Full disclaimer that I did not make anything new here. I am just describing how I glued everything together. Full credit goes to the engineers who made all the various tools and graciously provided their work through open source. I believe that democratizing access to ML models is extremely important especially now that models have a tendency to be large and require computation power that can only be provided by corporations. Being able to run model inferencing on a personal machine ensures that some of this power is available to individuals.

Setup

I am running macOS Ventura (13.5) at the time of writing. I will assume that if you are reading this you know how to use homebrew and git. I will also assume that you know your way around your shell of choice.

Python

You will need to get Python installed.
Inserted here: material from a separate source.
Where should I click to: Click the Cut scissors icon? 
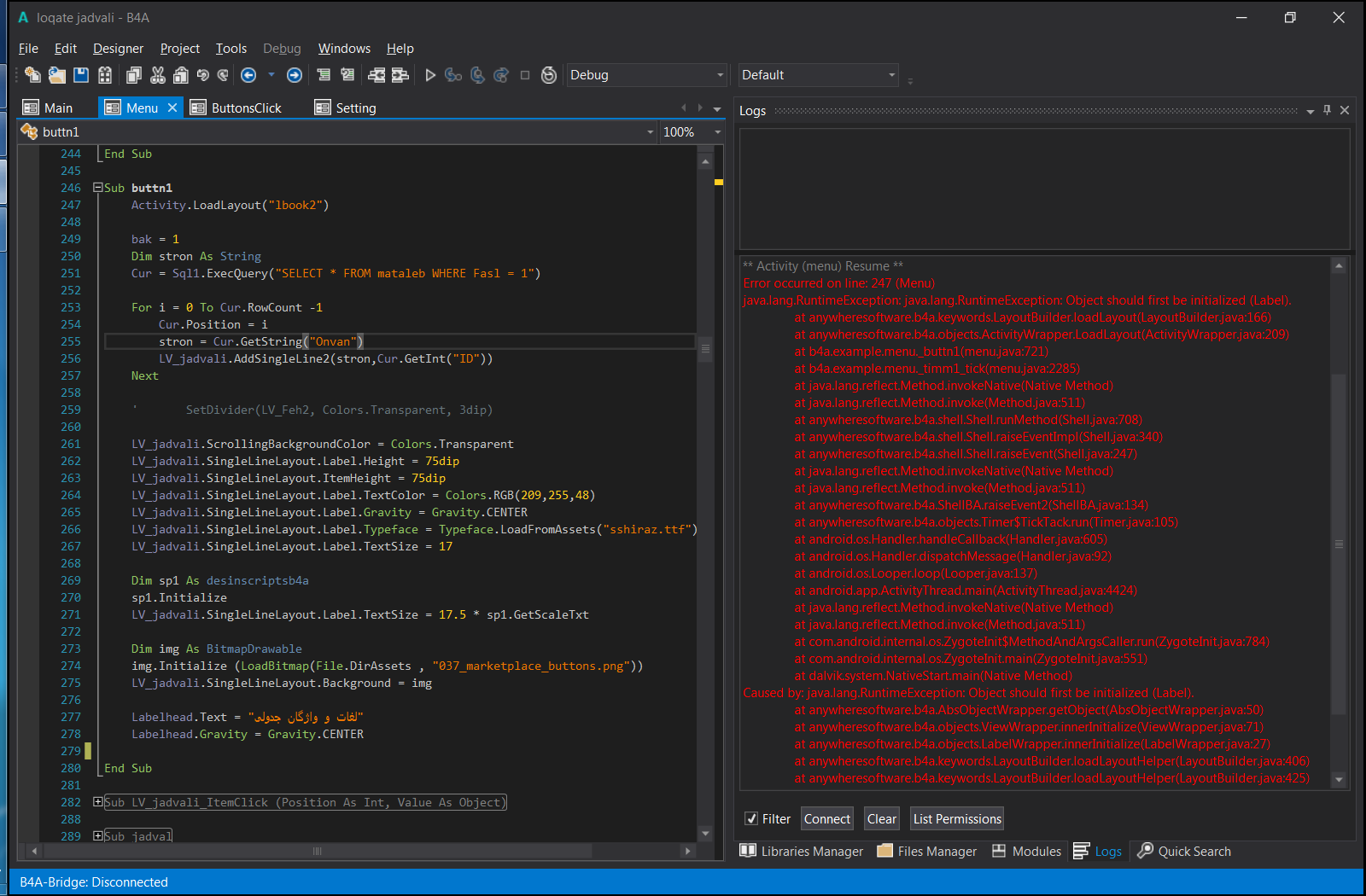(158, 75)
I used Miniconda to install Python and create an environment for the projects that were used. After installing the tool and configuring your shell, you can :

conda create -n python3-11 python=3.11
conda activate python3-11

If this is done correctly, python -V should output Python 3.11.4 or similar.

Golang

We will need to compile some C++ and Golang code, install these tools:

brew install cmake go

Create quantized model

We will first build ggml so that we can create a quantized version of the StarCoder model.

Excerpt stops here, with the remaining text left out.